Do this> Could you reproduce the lines from the line with "The height and width of the screenshot is (232, 441)." through the end of the lines, substituting "screen assistant" for "GUI agent" and changing nothing else?

Records shown>
══════════

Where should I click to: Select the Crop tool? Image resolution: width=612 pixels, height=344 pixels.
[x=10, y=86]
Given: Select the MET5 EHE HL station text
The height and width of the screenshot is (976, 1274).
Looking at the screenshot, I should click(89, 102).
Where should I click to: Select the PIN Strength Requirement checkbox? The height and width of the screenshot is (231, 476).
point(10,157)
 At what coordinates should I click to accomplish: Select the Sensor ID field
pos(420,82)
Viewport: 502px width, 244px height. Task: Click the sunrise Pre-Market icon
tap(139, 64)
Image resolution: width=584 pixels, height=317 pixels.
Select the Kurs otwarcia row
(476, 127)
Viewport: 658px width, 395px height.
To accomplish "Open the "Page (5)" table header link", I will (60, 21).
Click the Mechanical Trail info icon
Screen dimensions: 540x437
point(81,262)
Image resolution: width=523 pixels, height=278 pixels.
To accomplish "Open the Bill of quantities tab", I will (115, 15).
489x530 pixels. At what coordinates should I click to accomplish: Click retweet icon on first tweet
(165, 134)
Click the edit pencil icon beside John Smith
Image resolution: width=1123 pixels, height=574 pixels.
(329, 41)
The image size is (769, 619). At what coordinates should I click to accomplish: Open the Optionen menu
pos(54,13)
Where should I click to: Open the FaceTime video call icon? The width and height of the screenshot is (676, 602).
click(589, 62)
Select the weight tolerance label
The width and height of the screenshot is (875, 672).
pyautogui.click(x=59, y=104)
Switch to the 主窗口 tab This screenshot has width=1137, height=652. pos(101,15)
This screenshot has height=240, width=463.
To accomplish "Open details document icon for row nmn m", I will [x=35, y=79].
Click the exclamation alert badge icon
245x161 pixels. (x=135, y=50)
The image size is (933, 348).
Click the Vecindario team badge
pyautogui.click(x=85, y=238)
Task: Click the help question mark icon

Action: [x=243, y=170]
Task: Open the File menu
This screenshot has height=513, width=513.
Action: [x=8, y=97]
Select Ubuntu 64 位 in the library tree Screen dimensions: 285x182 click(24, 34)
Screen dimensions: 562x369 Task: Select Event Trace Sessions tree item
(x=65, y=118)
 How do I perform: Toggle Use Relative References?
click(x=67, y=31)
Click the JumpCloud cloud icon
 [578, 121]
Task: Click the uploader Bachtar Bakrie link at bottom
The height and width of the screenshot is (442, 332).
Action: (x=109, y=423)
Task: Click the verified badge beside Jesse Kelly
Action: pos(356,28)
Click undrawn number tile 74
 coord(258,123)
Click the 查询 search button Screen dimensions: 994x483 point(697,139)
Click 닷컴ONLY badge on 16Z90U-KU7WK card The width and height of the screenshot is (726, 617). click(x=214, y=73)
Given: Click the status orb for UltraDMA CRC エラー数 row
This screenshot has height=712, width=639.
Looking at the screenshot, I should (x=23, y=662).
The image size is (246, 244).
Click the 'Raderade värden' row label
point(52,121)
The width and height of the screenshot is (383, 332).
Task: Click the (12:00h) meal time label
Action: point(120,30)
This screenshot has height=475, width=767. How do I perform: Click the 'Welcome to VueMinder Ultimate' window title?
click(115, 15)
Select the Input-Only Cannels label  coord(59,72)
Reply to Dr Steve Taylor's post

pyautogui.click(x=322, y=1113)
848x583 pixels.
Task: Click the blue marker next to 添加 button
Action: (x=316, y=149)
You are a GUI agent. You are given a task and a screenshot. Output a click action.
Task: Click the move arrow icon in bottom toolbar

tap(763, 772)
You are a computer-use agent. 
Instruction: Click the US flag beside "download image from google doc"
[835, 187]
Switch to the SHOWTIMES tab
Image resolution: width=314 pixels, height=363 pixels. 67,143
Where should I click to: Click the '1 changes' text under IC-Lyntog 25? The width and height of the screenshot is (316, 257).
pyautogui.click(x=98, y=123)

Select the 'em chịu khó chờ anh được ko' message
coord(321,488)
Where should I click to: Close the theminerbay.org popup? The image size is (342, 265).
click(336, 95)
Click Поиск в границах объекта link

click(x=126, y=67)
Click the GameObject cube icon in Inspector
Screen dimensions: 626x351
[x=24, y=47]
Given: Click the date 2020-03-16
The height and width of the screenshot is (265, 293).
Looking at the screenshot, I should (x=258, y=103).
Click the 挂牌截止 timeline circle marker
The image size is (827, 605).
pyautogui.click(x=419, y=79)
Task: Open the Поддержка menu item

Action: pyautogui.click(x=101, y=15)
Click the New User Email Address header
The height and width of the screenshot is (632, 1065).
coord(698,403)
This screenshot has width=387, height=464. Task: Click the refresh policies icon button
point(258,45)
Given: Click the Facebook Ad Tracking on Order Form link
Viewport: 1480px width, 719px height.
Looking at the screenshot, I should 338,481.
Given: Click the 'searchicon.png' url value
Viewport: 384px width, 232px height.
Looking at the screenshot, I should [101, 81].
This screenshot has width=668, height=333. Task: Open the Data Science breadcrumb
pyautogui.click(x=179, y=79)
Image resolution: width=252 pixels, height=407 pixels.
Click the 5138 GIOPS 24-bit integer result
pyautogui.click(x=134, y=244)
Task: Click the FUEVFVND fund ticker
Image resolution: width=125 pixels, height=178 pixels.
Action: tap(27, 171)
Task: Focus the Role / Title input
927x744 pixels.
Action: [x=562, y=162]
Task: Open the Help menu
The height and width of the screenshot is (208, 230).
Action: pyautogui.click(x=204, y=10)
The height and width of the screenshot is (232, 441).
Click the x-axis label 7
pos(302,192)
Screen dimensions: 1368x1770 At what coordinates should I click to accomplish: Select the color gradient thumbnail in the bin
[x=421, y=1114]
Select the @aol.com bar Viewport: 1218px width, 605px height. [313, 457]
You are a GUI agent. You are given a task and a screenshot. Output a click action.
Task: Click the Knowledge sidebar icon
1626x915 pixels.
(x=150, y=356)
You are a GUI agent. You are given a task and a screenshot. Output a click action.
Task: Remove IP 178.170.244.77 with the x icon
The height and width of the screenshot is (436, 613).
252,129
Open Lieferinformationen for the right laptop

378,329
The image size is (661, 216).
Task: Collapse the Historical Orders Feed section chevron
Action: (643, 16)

══════════

Finished exercise>
The height and width of the screenshot is (232, 441).
Click the x-axis label 7
pos(302,192)
Screen dimensions: 1368x1770 At what coordinates should I click to accomplish: Select the color gradient thumbnail in the bin
[x=421, y=1114]
Select the @aol.com bar Viewport: 1218px width, 605px height. [313, 457]
You are a screen assistant. You are given a task and a screenshot. Output a click action.
Task: Click the Knowledge sidebar icon
1626x915 pixels.
(x=150, y=356)
You are a screen assistant. You are given a task and a screenshot. Output a click action.
Task: Remove IP 178.170.244.77 with the x icon
The height and width of the screenshot is (436, 613).
252,129
Open Lieferinformationen for the right laptop

378,329
The image size is (661, 216).
Task: Collapse the Historical Orders Feed section chevron
Action: (643, 16)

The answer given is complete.